Dataset entries:

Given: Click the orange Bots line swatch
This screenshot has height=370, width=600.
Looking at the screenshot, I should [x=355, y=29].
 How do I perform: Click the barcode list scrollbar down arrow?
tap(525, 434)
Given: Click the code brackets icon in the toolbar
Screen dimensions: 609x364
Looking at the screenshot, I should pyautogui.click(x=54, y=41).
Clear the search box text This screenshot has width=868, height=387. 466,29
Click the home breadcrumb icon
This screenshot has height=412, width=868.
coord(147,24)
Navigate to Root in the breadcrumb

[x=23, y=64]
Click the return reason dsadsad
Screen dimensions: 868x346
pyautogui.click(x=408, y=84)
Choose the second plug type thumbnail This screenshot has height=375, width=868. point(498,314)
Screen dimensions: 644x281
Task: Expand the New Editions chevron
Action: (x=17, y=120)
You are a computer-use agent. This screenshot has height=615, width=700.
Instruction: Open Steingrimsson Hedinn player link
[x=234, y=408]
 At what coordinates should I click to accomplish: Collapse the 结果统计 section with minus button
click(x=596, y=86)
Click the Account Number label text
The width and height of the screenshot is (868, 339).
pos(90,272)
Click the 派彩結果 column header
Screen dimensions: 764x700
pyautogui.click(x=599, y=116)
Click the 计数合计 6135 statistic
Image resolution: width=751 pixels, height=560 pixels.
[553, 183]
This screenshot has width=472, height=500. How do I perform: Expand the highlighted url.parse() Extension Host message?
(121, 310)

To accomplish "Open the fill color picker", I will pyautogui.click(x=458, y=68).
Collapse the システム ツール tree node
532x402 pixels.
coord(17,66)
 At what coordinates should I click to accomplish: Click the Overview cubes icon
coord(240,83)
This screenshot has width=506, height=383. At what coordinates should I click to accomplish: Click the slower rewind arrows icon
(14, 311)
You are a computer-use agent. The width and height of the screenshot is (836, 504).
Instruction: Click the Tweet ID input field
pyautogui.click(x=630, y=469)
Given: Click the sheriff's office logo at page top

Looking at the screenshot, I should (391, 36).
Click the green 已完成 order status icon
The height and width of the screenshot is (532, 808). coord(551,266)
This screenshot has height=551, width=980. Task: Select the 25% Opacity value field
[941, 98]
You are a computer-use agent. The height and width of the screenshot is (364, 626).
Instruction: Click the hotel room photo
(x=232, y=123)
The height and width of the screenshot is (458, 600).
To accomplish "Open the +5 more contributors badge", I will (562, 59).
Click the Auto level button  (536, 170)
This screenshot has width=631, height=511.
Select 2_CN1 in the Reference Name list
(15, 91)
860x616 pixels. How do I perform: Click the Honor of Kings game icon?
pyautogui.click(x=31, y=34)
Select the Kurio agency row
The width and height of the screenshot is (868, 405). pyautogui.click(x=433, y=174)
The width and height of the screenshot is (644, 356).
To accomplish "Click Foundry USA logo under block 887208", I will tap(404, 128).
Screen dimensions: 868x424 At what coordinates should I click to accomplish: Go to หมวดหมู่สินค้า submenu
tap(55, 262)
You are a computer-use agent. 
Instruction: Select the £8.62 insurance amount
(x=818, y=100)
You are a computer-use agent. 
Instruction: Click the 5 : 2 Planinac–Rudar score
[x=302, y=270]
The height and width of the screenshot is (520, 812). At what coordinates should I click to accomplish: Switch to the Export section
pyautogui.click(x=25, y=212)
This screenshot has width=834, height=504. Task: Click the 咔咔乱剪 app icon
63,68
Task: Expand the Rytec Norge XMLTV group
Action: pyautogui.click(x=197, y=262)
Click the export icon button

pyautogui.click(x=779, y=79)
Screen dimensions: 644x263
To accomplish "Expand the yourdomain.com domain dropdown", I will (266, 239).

= Exercise requirements =
Return the total number of lines in the records that contain "agent", without any explanation.

= Task output =
5